“The reason Craig had to be hospitalised with an infection was because he didn’t cleanse after his fight” A conversation with a Kru
Cleanse, what is this unspoken greatness to achieving higher heath and wellbeing?
I expect the answer with a twist of what I fondly refer to as ‘Thai Style.’ Having spent six months in Thailand living at a Muay Thai gym, I have an insight into the cultural idiosyncrasies which at times can be challenging and frequently borderline hysterical. When a Thai talks about ‘cleansing’ or ‘cleaning’ they are basically off to do a poo, not sweep the floor.
So as a Personal Trainer with an interest in bodily functions, I wonder about this cleansing drink and it’s ingredients. The search took time, like a quest for a hidden secret.
Finally, success and as suspected it is very ‘Thai style’.
Yaa Dong is this magical ‘cleansing’ drink!
In Thai, Yaa means medicine and Dong, fermentation. 11 Tigers is a brand of the only available Yaa Dong found in Thailand. The powder makes drinks red and nothing like a fancy cocktail. It is suppose to be good for joints and arthritis, amongst other things.
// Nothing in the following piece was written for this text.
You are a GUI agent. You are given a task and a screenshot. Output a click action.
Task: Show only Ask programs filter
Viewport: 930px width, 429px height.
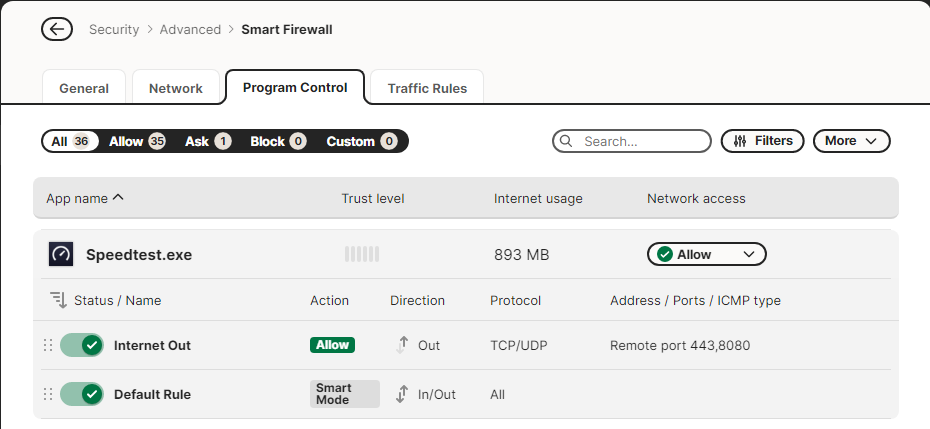point(208,141)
Herbs, wood, bark, vines, roots, and seeds of trees and other plants thought to have curative properties are dried and soaked in liquid for a matter of hours to weeks to extract the goodness, this can then be powdered.
The “fun” variety of Yaa Dong is made with Lao Khao a local white spirit that tastes like gasoline and feels like rocket fuel (not for the weak hearted) From one that has tried and with complete certainty, a small amount of this drink will make you drunk.
Want to make your own?
Trust your Kru to know what you need after I fight.
As a personal trainer I would recommend electrolyte drinks and eating protein, a cold shower, lots of tiger balm on your sore spots and a deep tissue massage a few days after.
Or you can make yourself some Yaa Dong, if you are brave (crazy) enough.
Purchase 11 Tiger’s add to a bottle of Lao Khao, wait a week and then take your liver into your own hands. Or ask around for Yaa Dong with herbs and a bit of honey at shops and markets*.
* I cannot be held responsibility for any positive or negative affects.